It's no surprise that a number of top mapping and travel companies and GPS-makers have jumped into creating iPhone and Android operating system smartphone apps. The high-resolution color touchscreens and built-in GPS sensors and cameras on these devices make them natural platforms for maps, trail guides, photo taking and sharing, social media sharing, mileage and travel logs and trip diaries, and more. Smartphones also have a downside for hiking, though. They are vulnerable to water damage, and hold a charge for only a day or less. Read on for my top five picks, plus the best solar charger. Click images to expand.
Trimble Outdoors Navigator Hiking GPS App (Free, iPhone, Android)
The Trimble Outdoors Navigator app has a robust feature set for hikers including fully integrated GPS, five different map types, including streets, aerial, hybrid, topographic, and terrain, plus the ability to download and store maps on the phone, so you can use maps when out of cell phone/data range. The Navigator app is also rich in technical features for the more experienced hiker, including digital compass showing magnetic north and true north, the ability to mark, store, and describe waypoints
, stored tracks, and the ability to match your latitude/longitude or UTM coordinates to your paper map or GPS device. The Guide Trips feature lets you follow trips recorded by others. You may store and share trips on the Trimble Outdoors website.
Columbia GPS Pal (Free, iPhone, Android)
The Columbia GPS Pal app has a simpler feature set than some of the other dedicated hiking GPS apps, but it's easier to use, and faster to learn. I selected it for the top five list because it has an outstanding trip "journaling" capability including:
- Use videos, notes, and photos to set GPS tags at favorite spots.
- Track and store route, distance, time, pace, and elevation automatically.
- Rate and describe events.
- Organize and label events on Columbia's GPS Pal website.
- Share trips via Facebook, Twitter, or by e-mailed link to Columbia's site.
- Store data in both the app and on your own GPS Pal site.

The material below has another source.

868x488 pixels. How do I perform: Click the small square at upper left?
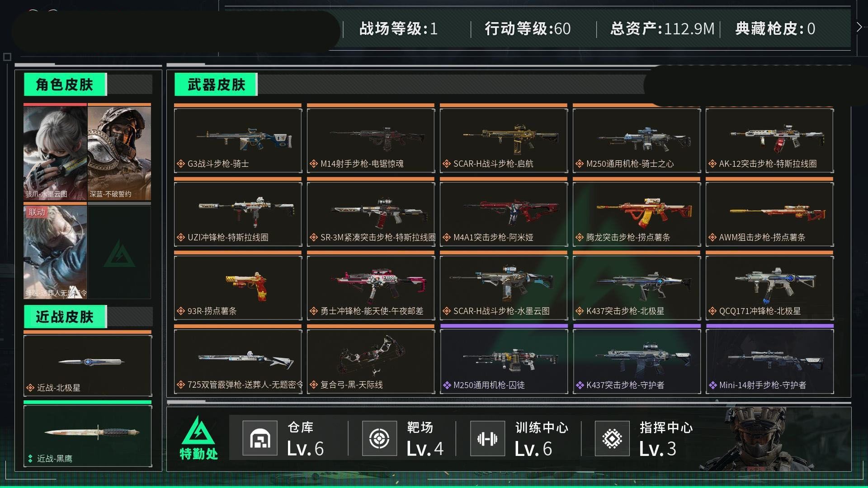7,57
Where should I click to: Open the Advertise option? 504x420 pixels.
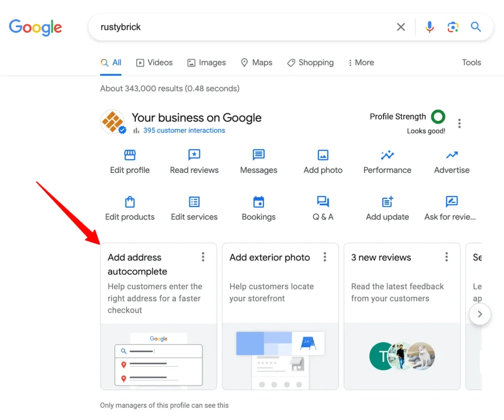click(451, 155)
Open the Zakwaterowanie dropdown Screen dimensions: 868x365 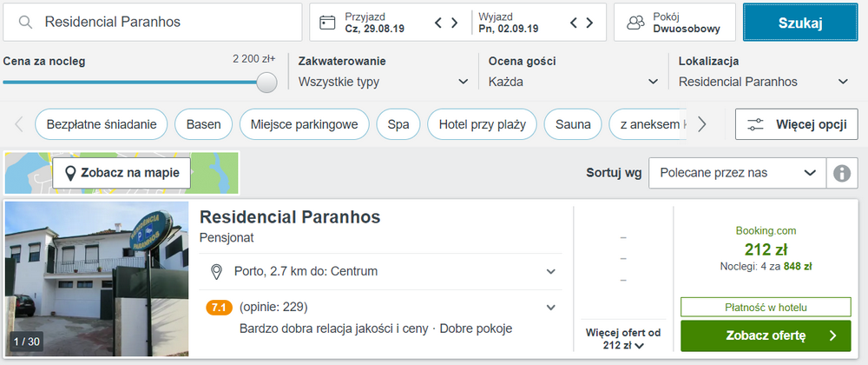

- Automatic sync with website account.
Google My Tracks (Free, Android-Only)
Google's My Tracks for Android operating system smartphones does many of the things you'd expect a hiking app to do, and it does them quite well. In My Tracks, you'll find a nice maps and route tracking utility, detailed speed, time, distance, and elevation tracking, and the ability to upload and store routes to Google Maps. You may also share via Google+, Facebook, or Twitter. Setting My Tracks apart is a suite of connectivity options, including Bluetooth-compatible heart rate monitors, ANT+
heart rate monitors, and SRM bicycling power meters. My Tracks is also exceptionally good for exporting routes to various standard formats including GPX and KML.

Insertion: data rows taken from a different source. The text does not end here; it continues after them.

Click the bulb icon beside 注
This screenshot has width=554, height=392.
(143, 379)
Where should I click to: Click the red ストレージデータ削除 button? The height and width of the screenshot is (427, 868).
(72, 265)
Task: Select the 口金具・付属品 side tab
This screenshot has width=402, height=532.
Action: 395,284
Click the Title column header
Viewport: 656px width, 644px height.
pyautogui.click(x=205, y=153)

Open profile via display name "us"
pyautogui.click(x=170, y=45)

MotionX GPS ($0.99, iPhone)
MotionX was one of the earliest entries into the GPS hiking
app category, and to the company's credit, it has been aggressively updating the app and adding features at a steady clip. MotionX offers several different apps, and this review is for the MotionX GPS version for hikers. MotionX is known for its distinctive, wheel-shaped touchscreen control panel, which provides quick and direct access to its functions. MotionX GPS also has an easy-to use control panel for starting and stopping track recording. Maps, record tracks, mark waypoints, download and store maps for use when out of cell tower range, digital compass, and sharing are all on board the MotionX app. You may also set the app to provide live updates of your position.
National Parks by National Geographic (Free, iPhone)

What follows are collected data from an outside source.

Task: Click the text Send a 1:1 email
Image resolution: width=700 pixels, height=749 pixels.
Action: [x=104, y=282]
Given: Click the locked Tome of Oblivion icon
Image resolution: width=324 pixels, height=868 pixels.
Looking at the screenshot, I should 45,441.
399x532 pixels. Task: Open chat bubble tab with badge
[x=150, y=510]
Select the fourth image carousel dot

National Geographic puts a different spin on the hiking GPS app category with a focus on U.S. national parks
. After you download and install the free app, you can get highly detailed information about national parks for in-app purchase from $0.99 to $1.99. Park information includes maps, guides, tips, "park secrets," beautiful photos (this is National Geographic, after all), and the ability to get collectible digital stamps for parks visited, and to share your trips. One user called this app "inspiring" and I have to agree. It makes you want to experience the parks and appreciate their beauty.
Smartphones use battery power at an accelerated pace when running a GPS app. If you are hiking or backpacking and using an app to stay on track, you will need to recharge more frequently than usual. That can be a problem out on the trail, which is why I'm including a terrific portable solar charger in this review. The JOOS Orange charger stands out because it makes highly efficient use of solar power - unlike much of the competition. For example, JOOS Orange can generate 2 hours of 3G talk time for every one hour in the sunlight. JOOS Orange is waterproof and rugged, and has its own built-in battery. It comes with a charging cable, USB and micro USB ports, and charges iPhone iPad, Android, etc. as well as cameras that take micro USB.